* _練習問題_
1: 映画『リバーズ・エッジ』の紹介記事によると、この映画化に向けて最初に動いたのは誰か。
2: 映画『リバーズ・エッジ』の紹介記事を、最後の文の後から書き継げ。

* _読解文_

####

1. CINEMORE(シネモア)
  2. 映画
  3. リバーズ・エッジ
  4. 『リバーズ・エッジ』日本映画界注目!新進・若手俳優たちの充実したショーケース
『リバーズ・エッジ』日本映画界注目!新進・若手俳優たちの充実したショーケース

© 2018「リバーズ・エッジ」製作委員会/岡崎京子・宝島社

『リバーズ・エッジ』日本映画界注目!新進・若手俳優たちの充実したショーケース

PAGES


『リバーズ・エッジ』あらすじ

「 若草さん、今晩ヒマ? 僕の秘密の宝物、教えてあげる」。若草ハルナ(二階堂ふみ)は、彼氏の観音崎(上杉柊平)が苛める山田(吉沢亮)を助けたことをきっかけに、夜の河原へ誘われ放置された<死体>を目にする。「これを見ると勇気が出るんだ」と言う山田に絶句するハルナ。さらに、宝物として死体の存在を共有しているという後輩でモデルのこずえ(SUMIRE)が現れ、3人は決して恋愛には発展しない特異な友情で結ばれていく。ゲイであることを隠し街では売春をする山田、そんな山田に過激な愛情を募らせるカンナ(森川葵)、暴力の衝動を押さえられない観音崎、大量の食糧を口にしては吐くこずえ、観音崎と体の関係を重ねるハルナの友人ルミ(土居志央梨)。閉ざされた学校の淀んだ日常の中で、それぞれが爆発寸前の何かを膨らませていた。そうした彼らの愛憎や孤独に巻き込まれ、強くあろうとするハルナもまた、何物にも執着が持てない空虚さを抱えていた。そんなある日、ハルナは新しい死体を見つけたという報せを、山田から受ける…。


Index


映画『リバーズ・エッジ』の企画牽引者でもあった主演・二階堂ふみ



 天才漫画家・岡崎京子が四半世紀前に発表した大傑作マンガを、驚くべき精度で実写として立ち上げた2018年の新作映画『リバーズ・エッジ』。この奇跡とも言える映画化に向けて最初に動いたのは、主演の二階堂ふみだという。

####

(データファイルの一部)
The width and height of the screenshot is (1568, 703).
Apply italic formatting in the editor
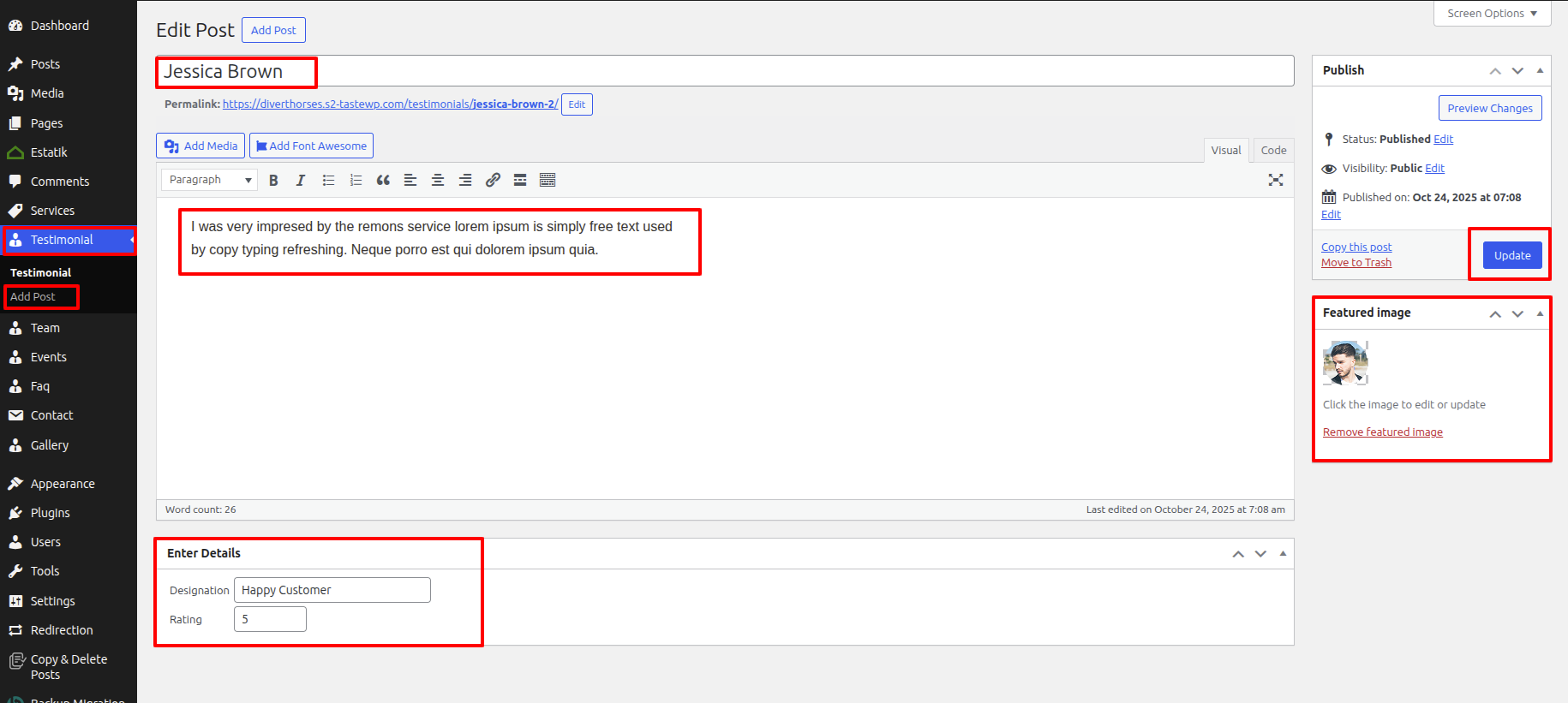pyautogui.click(x=300, y=180)
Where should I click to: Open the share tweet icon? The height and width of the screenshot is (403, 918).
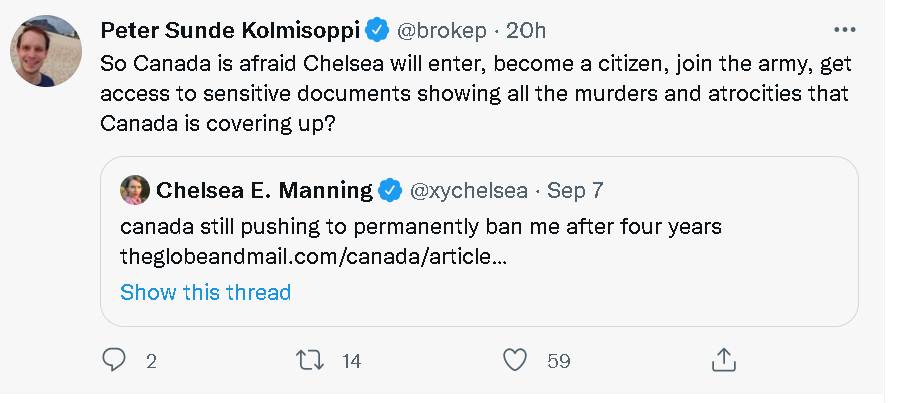pyautogui.click(x=724, y=360)
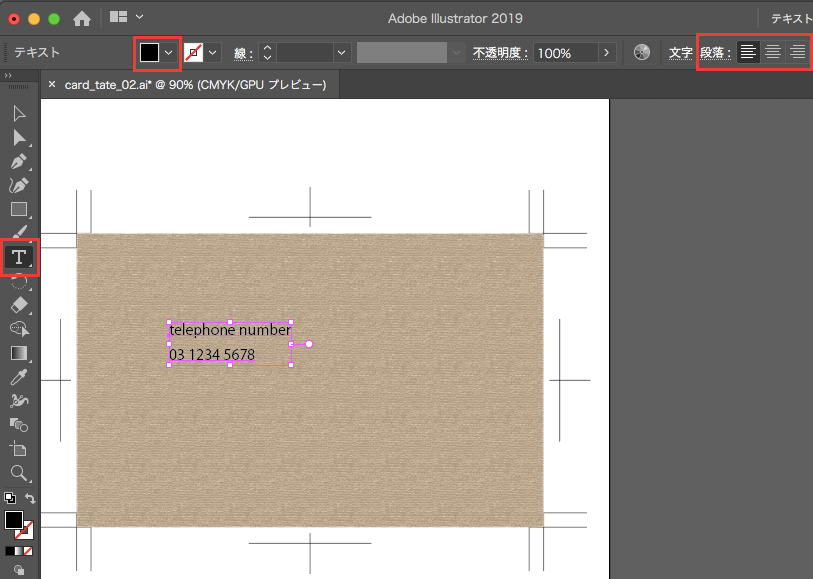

####

* _解答例_
1: 主演の二階堂ふみ。

2:
 彼女が監督の行定勲と初めて会ったのは釜山映画祭。『映画芸術』2018年冬号の行定監督インタビューによると、彼が『ピンクとグレー』を引っ提げて映画祭に参加した2015年10月のことらしい(しかし実は2014年だった、という二階堂の発言もある。彼女は同年、主演作『私の男』で釜山映画祭に参加)。それから数か月後、ふたりは東京で再会。その際に「『リバーズ・エッジ』に興味がありますか?」といきなり二階堂が本題を切り出した。「じつは映画化したいんです。でも、もう時間がないんです。自分が大人になってしまったと思っているし」と(『文藝別冊 岡崎京子 増補決定版』河出書房新社より)。ちなみに釜山映画祭で二階堂を行定監督に紹介したのは、なんと韓国きっての鬼才監督、キム・ギドクだったとのこと。



『リバーズ・エッジ』© 2018「リバーズ・エッジ」製作委員会/岡崎京子・宝島社


 二階堂は16歳の頃、ヴェネチア国際映画祭でマルチェロ・マストロヤンニ賞(新人俳優賞)を受賞した『ヒミズ』(古谷実の傑作マンガを園子温監督が映画化)の美術スタッフから薦められて、初めて岡崎京子の原作を読んだ。この時点からすでにガチのファンから若い世代へと、岡崎京子という文化を受け継ぐバトンリレーは始まっていたのだ。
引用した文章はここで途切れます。